Approaching Automation as an Ongoing Program
Organizations need to approach automation as an ongoing program instead of a single solution. This includes process standardization, detailed workflow design, and having an ecosystem of different technologies. Cleveland Clinic is an example of successful automation. Working with Joe and Beth on their automation journey has been fun. It all starts with having a clear vision, setting guiding principles, assembling a team, and assessing opportunities. The bulk of the work is understanding and mapping the optimal flow. Over 225 digital FTE equivalents are currently in production, and 850 revenue cycle caregivers logged in leveraging bots as part of their daily work.

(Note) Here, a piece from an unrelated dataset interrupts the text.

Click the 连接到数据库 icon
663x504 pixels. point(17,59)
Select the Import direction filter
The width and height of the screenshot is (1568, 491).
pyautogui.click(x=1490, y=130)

The Need to Elevate Revenue Cycle Performance
2021 has been tough financially for organizations. It highlights the need to elevate revenue cycle performance even more. With technological advancements, organizations need to embrace automation to stay on top of their game. Automation is like baseball- it's a game with singles and doubles, not just home runs.
Conclusion
Improving revenue cycle performance is essential for organizations to succeed. By implementing the traits of a high-performing revenue cycle and approaching automation as an ongoing program, organizations can achieve their goals. Cleveland Clinic is a great example of how automation can positively impact revenue cycle performance, and with the right approach, other organizations can follow their success.
Note: This is an AI generated transcript, not edited by a staff writer and is solely intended for educational purposes. If you have any questions/concerns, reach out to podcasts@beckershealthcare.com
This episode aired on 09/23/2022 and can be listened here.